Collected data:
════════════════

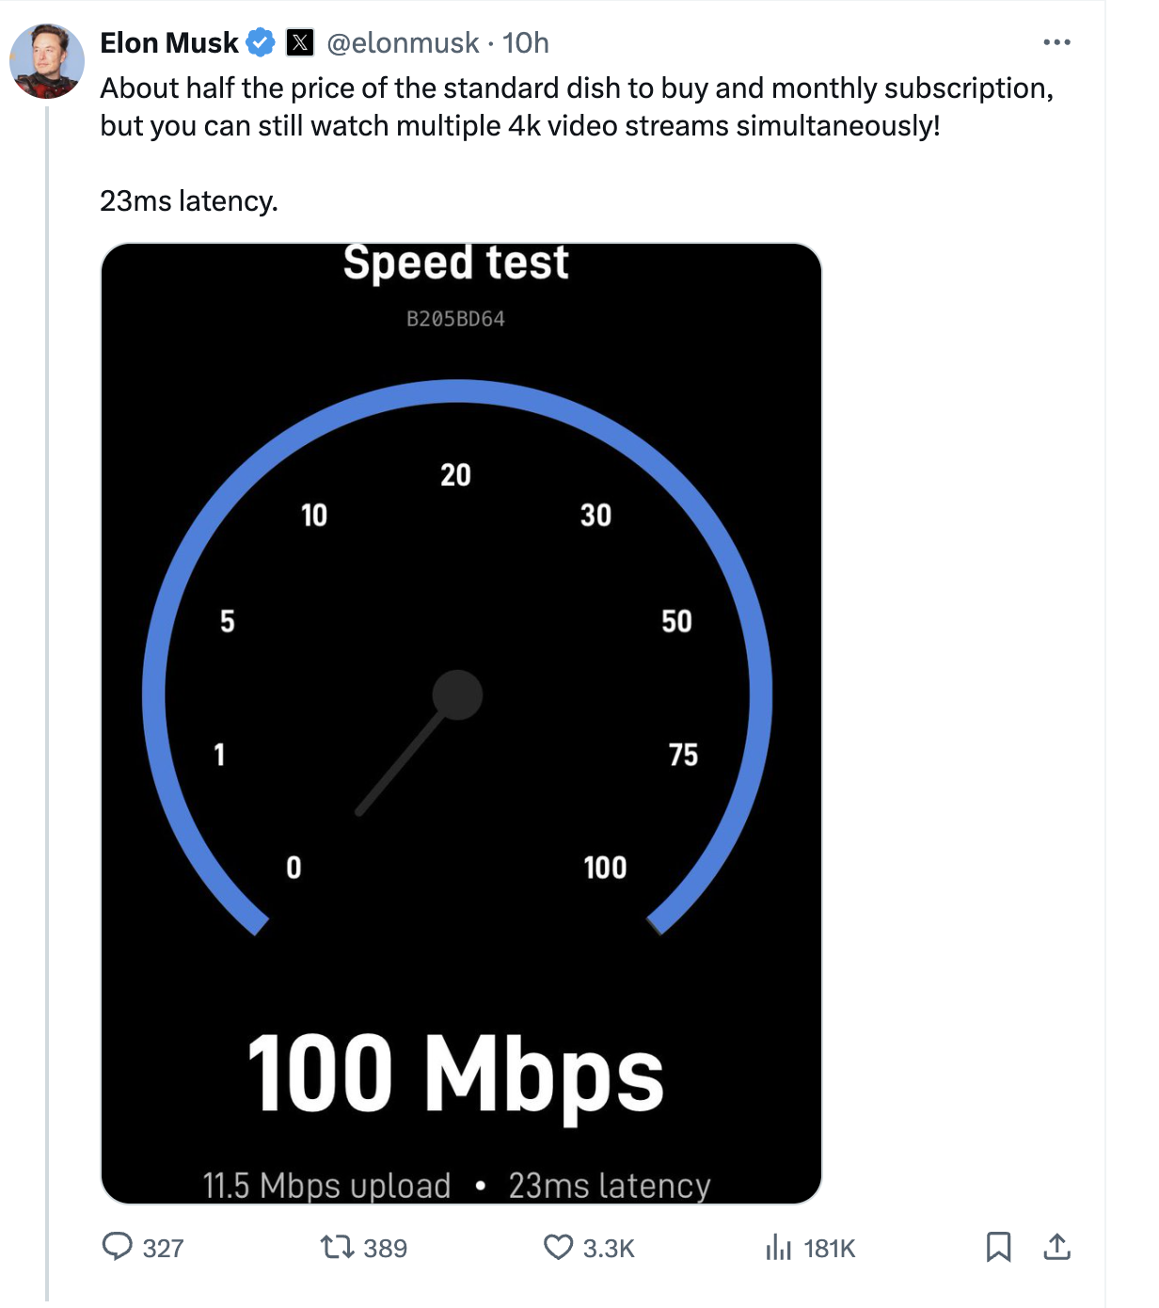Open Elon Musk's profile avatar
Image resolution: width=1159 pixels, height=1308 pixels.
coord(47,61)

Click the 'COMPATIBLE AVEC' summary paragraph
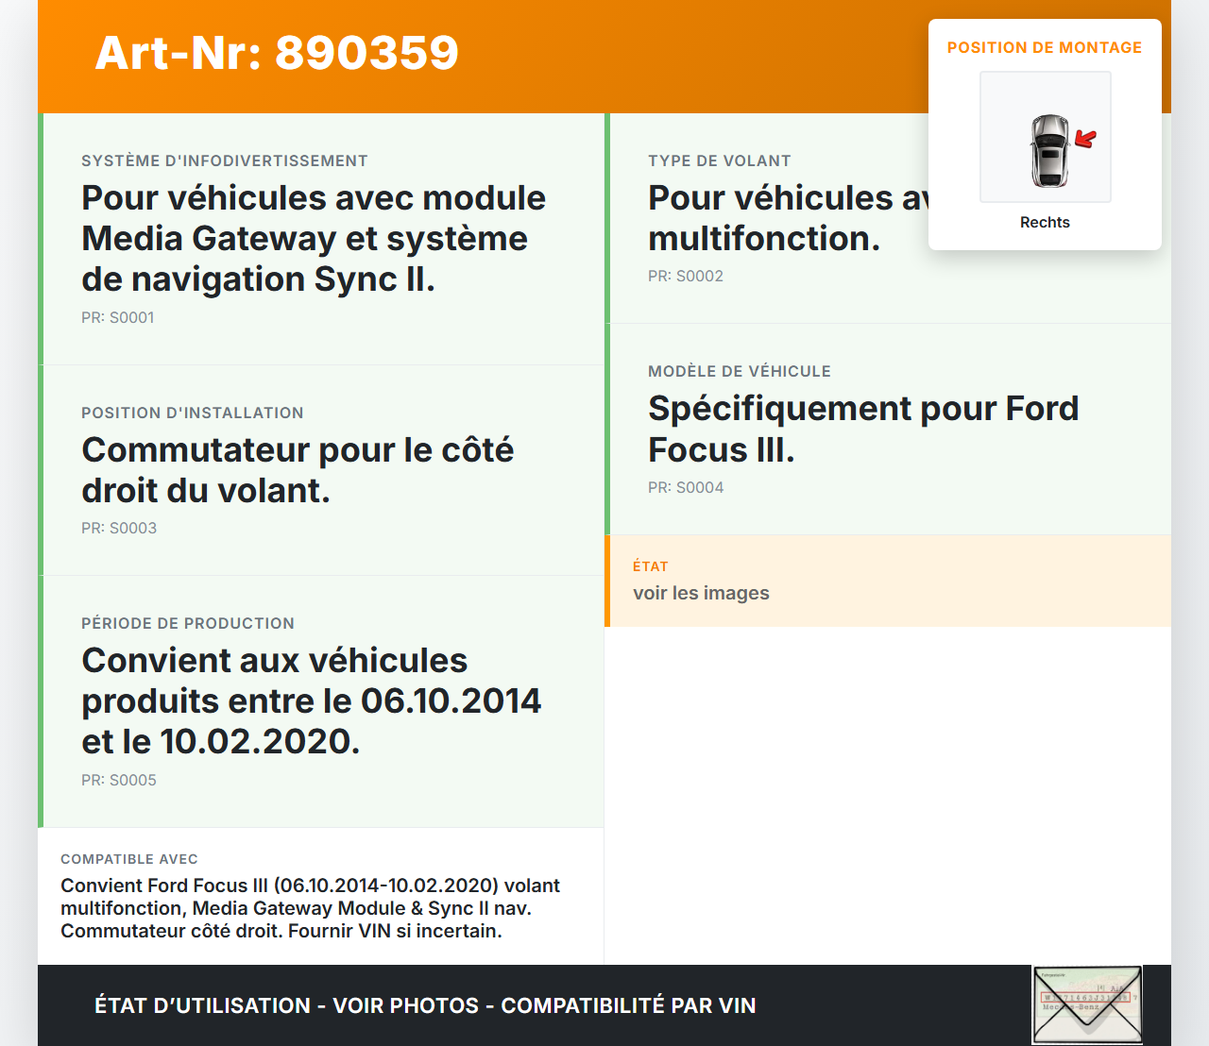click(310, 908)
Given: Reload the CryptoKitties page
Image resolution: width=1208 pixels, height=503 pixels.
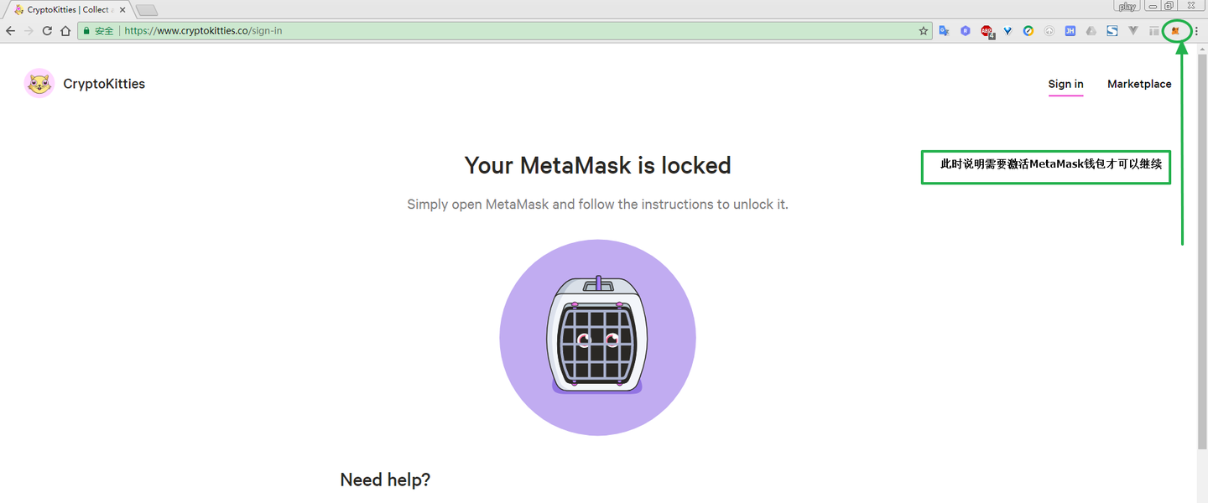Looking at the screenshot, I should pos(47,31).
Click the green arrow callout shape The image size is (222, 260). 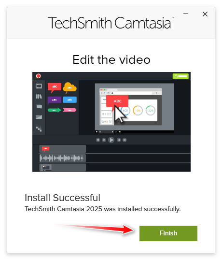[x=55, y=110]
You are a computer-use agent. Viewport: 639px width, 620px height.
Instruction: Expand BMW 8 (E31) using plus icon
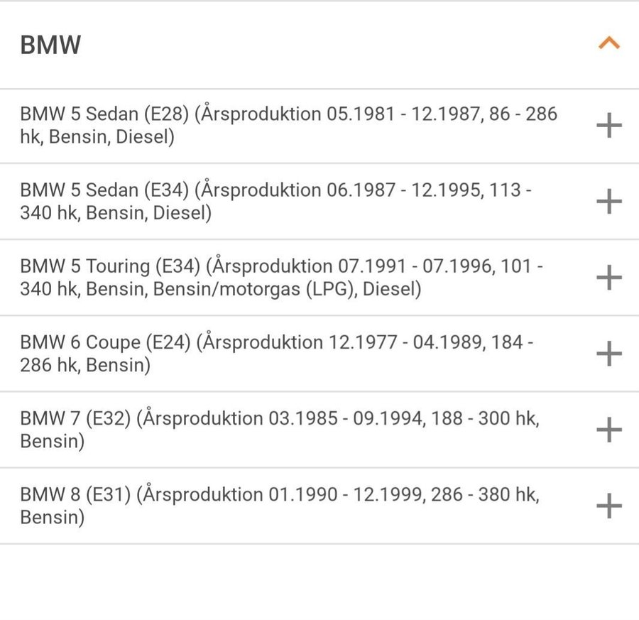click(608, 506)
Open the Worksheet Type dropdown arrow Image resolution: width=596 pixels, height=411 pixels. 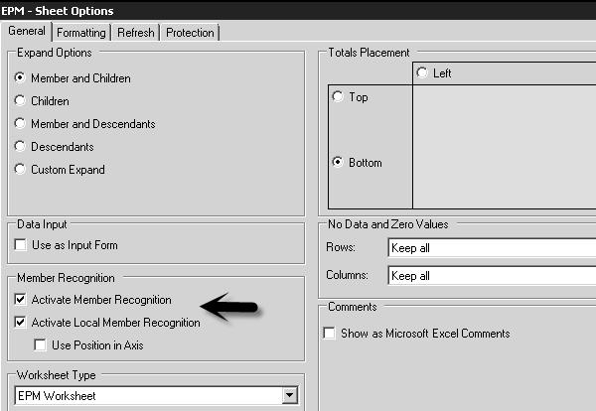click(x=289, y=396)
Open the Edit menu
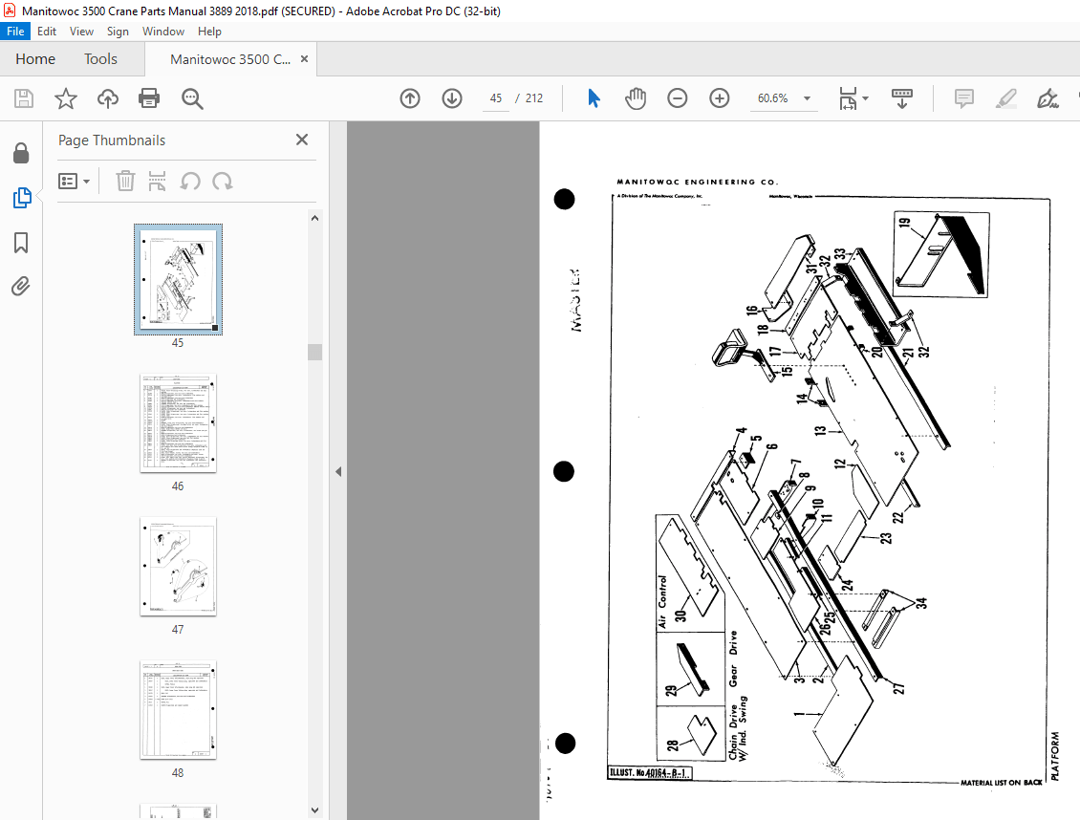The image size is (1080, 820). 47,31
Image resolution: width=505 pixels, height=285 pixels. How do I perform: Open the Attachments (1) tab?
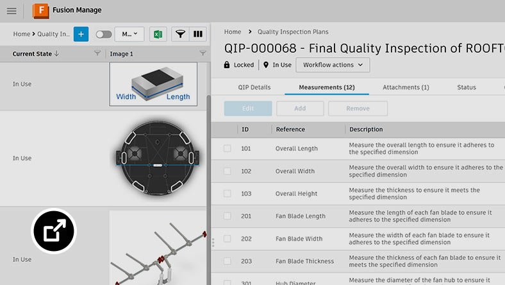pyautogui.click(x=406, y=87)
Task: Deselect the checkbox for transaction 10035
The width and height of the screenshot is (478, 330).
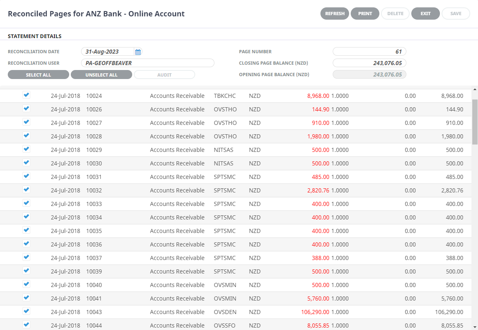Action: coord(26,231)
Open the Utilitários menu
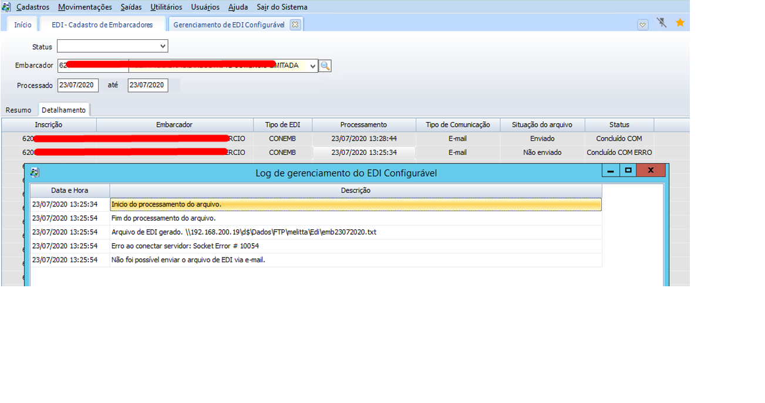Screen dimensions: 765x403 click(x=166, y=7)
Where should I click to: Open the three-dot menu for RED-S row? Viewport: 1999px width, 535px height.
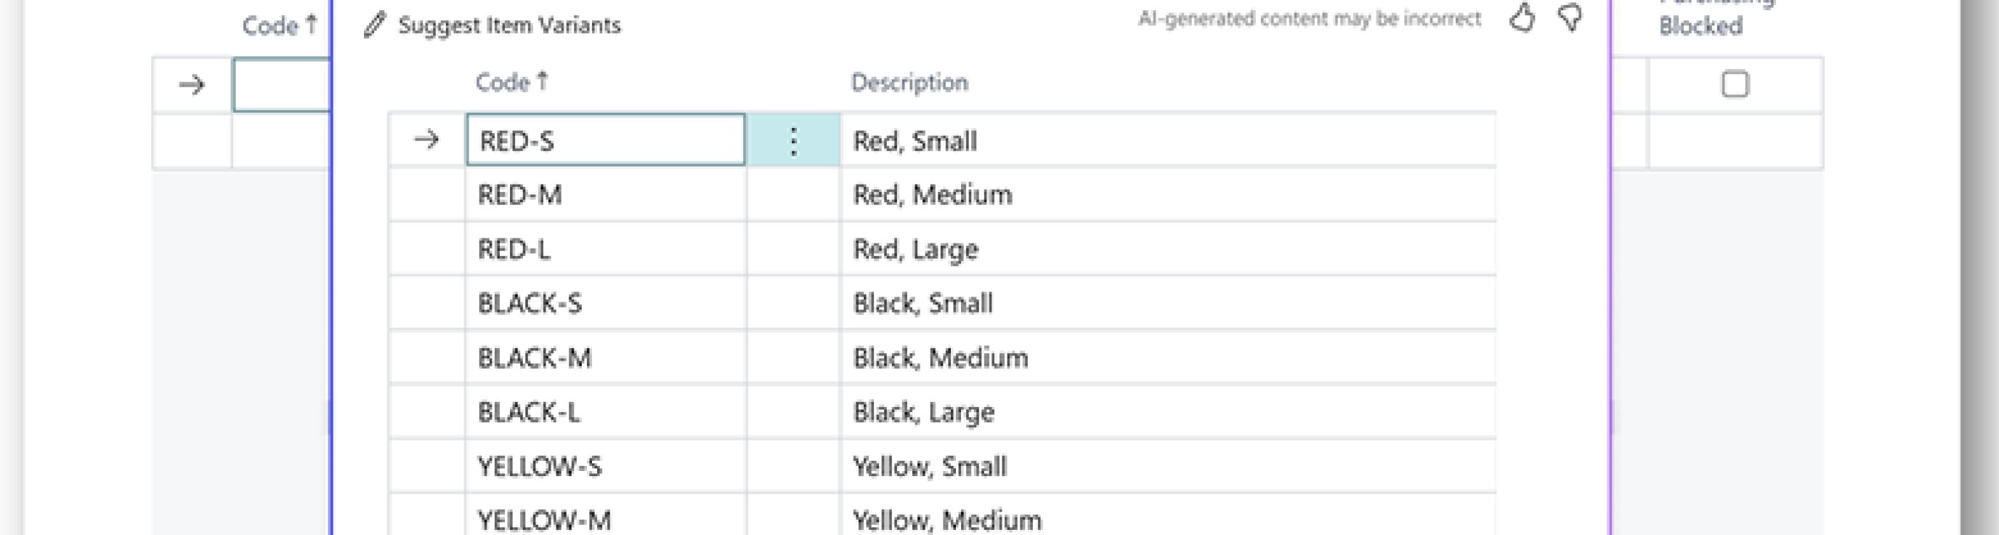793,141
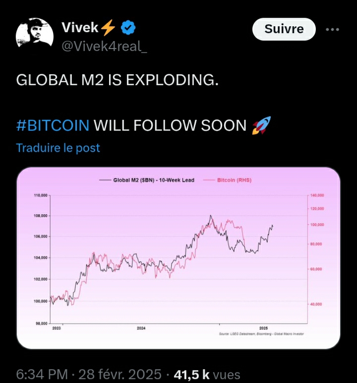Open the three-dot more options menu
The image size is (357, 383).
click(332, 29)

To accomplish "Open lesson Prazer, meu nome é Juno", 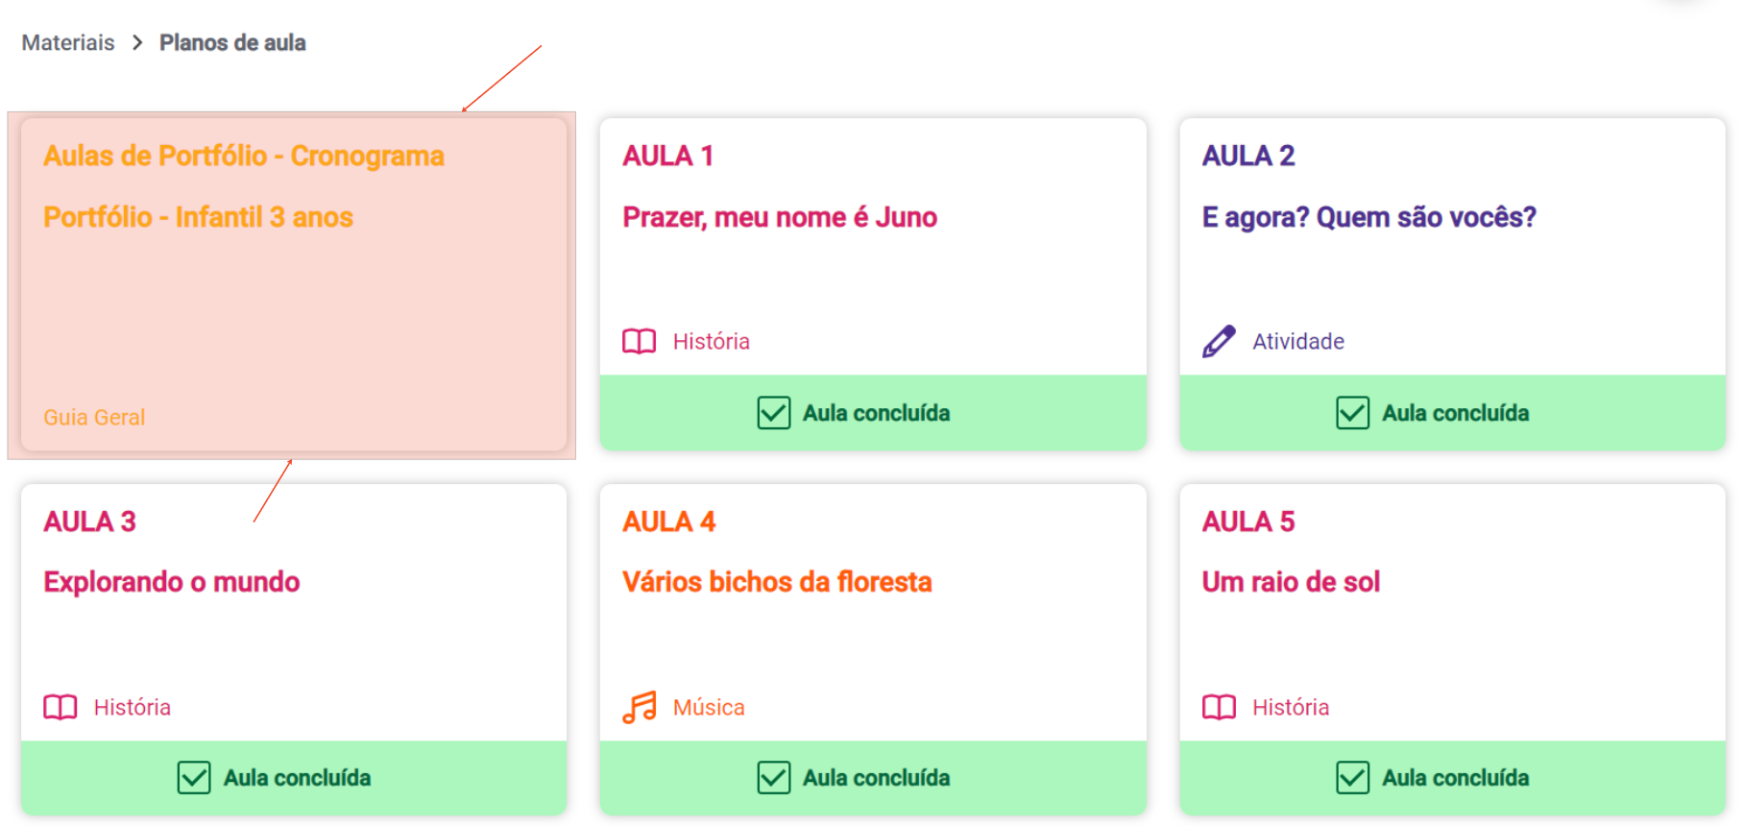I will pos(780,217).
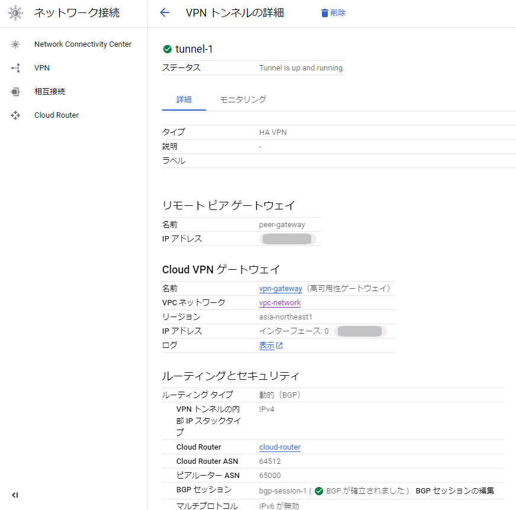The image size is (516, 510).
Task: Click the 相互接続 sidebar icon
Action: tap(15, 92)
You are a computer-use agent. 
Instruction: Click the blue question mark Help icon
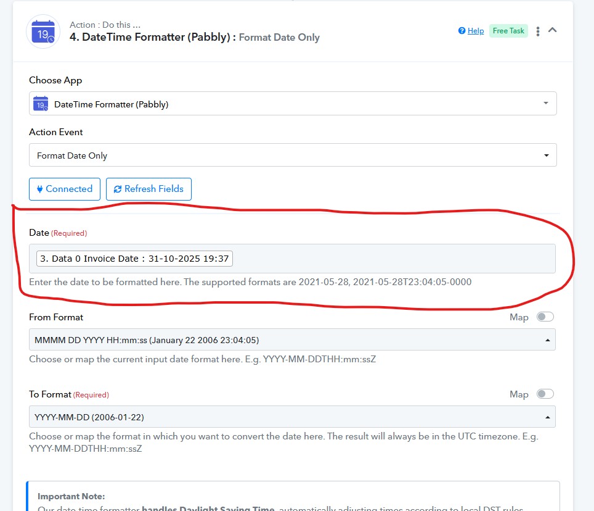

════════════════

Go through the entries above and count the lines holding the word "computer"; write nothing but the number.

2